Il en est de même concernant la gestion des droits d’auteurs et la protection de ces droits vis-à-vis notamment des stations radiophoniques dans le pays. Pour les artistes, le système appliqué depuis 18 ans n’apporte pas d’avantages aux concernés et doivent être modifiés.

2 commentaires

Vos commentaires

  • 8 juin à 10:10 | Besorongola (#10635)

    FAITES COMME LA SACEM EN FRANCE, C’EST LE CONSEIL DE MAMA SÔSY AUX ARTISTES.
    ELLE LIMOGÉ LE DIRECTEUR ET PEINE À TROUVER UN REMPLAÇANT.

    vendredi 6 mai | Mandimbisoa R.
    La ministre de la Communication et de la Culture, Lalatiana Rakotondrazafy, a remis sur le tapis hier les problèmes sur l’Office malgache des droits d’auteurs (OMDA). Lors d’une rencontre avec les artistes, toutes disciplines confondues, le membre du gouvernement, a déclaré que son département n’aurait aucune intention d’accaparer l’Office. « Au contraire, si vous voulez mettre en place une société d’auteurs indépendante, comme la Sacem en France, nous allons vous appuyer dans les démarches », a-t-elle affirmé.
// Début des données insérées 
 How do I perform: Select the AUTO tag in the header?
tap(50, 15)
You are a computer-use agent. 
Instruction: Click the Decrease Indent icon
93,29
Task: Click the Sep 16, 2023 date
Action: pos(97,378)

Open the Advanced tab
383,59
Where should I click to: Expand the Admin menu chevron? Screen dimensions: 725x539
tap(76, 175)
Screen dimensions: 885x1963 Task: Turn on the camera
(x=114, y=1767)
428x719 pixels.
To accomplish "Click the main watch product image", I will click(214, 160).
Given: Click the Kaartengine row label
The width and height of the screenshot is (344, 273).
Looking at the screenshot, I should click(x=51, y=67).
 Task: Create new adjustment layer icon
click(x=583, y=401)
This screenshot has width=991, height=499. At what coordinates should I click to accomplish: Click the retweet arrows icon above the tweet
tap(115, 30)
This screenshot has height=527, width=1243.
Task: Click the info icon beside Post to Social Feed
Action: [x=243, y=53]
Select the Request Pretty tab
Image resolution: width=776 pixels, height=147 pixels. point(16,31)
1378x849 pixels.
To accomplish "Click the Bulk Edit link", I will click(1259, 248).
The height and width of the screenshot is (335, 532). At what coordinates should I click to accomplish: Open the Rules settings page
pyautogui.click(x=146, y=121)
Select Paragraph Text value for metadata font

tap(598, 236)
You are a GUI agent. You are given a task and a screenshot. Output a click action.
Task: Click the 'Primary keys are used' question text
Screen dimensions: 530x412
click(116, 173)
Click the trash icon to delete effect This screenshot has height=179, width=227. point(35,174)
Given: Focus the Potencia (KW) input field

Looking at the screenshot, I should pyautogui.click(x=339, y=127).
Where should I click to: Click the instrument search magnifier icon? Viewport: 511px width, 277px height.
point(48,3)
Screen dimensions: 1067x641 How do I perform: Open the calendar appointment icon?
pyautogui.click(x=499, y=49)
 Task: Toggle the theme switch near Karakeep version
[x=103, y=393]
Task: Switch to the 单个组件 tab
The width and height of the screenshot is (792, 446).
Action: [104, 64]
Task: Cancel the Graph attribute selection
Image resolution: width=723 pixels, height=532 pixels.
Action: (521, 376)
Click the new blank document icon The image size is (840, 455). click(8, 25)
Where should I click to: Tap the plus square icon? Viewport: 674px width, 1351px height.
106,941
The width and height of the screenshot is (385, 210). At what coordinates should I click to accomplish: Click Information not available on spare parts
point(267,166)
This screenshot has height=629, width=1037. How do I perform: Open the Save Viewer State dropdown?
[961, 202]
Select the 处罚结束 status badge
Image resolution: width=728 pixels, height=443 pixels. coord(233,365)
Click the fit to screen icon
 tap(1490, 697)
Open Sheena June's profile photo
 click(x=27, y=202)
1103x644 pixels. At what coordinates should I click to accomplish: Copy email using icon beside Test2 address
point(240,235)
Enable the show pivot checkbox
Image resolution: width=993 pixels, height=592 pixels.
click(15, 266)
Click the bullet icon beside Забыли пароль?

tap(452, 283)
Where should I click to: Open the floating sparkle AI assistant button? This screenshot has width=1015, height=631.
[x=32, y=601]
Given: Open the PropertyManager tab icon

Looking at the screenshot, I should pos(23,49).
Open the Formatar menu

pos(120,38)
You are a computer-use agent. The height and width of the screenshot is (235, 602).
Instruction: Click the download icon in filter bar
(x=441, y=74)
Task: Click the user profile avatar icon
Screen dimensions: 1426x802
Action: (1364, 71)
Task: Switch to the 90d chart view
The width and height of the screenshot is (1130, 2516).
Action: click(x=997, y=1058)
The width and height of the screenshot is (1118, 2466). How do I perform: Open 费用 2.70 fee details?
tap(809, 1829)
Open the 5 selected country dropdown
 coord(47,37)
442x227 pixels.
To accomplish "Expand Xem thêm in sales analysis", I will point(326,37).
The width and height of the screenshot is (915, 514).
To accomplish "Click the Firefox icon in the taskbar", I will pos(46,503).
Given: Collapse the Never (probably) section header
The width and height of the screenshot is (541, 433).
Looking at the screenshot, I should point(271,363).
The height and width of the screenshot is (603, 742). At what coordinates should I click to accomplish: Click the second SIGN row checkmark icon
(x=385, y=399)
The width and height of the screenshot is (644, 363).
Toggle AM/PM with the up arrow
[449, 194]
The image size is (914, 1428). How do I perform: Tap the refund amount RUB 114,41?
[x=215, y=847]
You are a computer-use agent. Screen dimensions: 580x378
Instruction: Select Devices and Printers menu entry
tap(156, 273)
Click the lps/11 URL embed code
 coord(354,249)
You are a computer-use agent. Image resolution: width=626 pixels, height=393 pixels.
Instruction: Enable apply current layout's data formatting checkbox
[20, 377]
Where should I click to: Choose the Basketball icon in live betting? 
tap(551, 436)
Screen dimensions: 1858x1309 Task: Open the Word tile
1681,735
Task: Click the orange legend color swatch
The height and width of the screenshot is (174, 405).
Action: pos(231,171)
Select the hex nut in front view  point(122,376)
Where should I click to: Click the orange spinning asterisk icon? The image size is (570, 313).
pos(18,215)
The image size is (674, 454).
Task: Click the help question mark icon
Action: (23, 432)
    « Vous n’avez qu’à élaborer des textes et les faire porter au niveau du parlement par les députés artistes qui y sont nombreux (…) Lorsque cette proposition de loi passera au niveau du gouvernement, nous allons certainement apporter nos expertises et nos appuis pour la rendre davantage meilleure », a déclaré la ministre devant des centaines d’artistes qui restaient malheureusement dubitatifs devant ce beau discours.

    Trois mois après le limogeage de Haja Ranjarivo qui occupait le poste de directeur de l’Omda pendant une vingtaine d’années, le ministère de la Communication et de la Culture peine pourtant à trouver son remplaçant. Un appel à candidatures a lancé quelques jours après le départ de Haja Ranjarivo mais aucune nomination n’a eu lieu à ce jour. Lors de son allocution, Lalatiana Rakotondrazafy a laissé entendre que l’ancienne direction de cet office a répandu des mensonges selon lesquels le budget de fonctionnement de l’OMDA provient des cotisations des artistes. « Contrairement à ce qu’il a été véhiculé, c’est le ministère chargé de la Culture qui assure en totalité le budget de fonctionnement, y compris le salaire du personnel », a déclaré Lalatiana Rakotondrazafy hier.

    Lors de cette rencontre avec les artistes, le ministère a également présenté un logiciel permettant de dénombrer les œuvres musicales diffusées dans les stations radiophoniques et télévisuelles afin de mieux répartir les redevances et droits d’auteurs.

    • 8 juin à 10:11 | Besorongola (#10635) répond à Besorongola

      CE QUI SE PASSE EN FRANCE EST TOUJOURS LA RÉFÉRENCE DE CE RÉGIME.

      DROITS DE REPRÉSENTATION.
      Comment fonctionne la SACEM en France ?

      Pour les radios, télévisions, concerts, bals et toute interprétation d’œuvres en public, la clé de répartition est statutaire et ne varie pas.

      Pour une œuvre Sacem éditée, 1/3 est versé à l’auteur, 1/3 au compositeur et 1/3 à l’éditeur,
      pour une œuvre inédite, la totalité des droits d’auteur est versée aux créateurs, à part égale entre l’auteur et le compositeur.

      DROITS DE REPRODUCTION LIÉS À LA DIFFUSION À L’AIDE DE SUPPORTS ENREGISTRÉS
      Pour les œuvres diffusées à la radio, à la télévision, en discothèques et dans les lieux publics sonorisés, la clé de répartition de la part de droit de reproduction est statutaire et ne varie pas.

      Pour une œuvre Sacem éditée, 25% des droits sont versés à l’auteur, 25% au compositeur et 50% à l’éditeur,
      Pour une œuvre inédite, la totalité des droits d’auteur est versée aux créateurs, à part égale entre l’auteur et le compositeur. Cette clé s’applique également en matière de copie privée.

      DROITS DE REPRODUCTION MÉCANIQUE SUR LES SUPPORTS ENREGISTRÉS (PHONOGRAMMES, VIDÉOGRAMMES)
      La clé de répartition est contractuelle. Elle est fondée sur l’accord intervenu entre les créateurs et le cas échéant, l’éditeur de l’œuvre. Cette clé de répartition figure sur le bulletin de déclaration.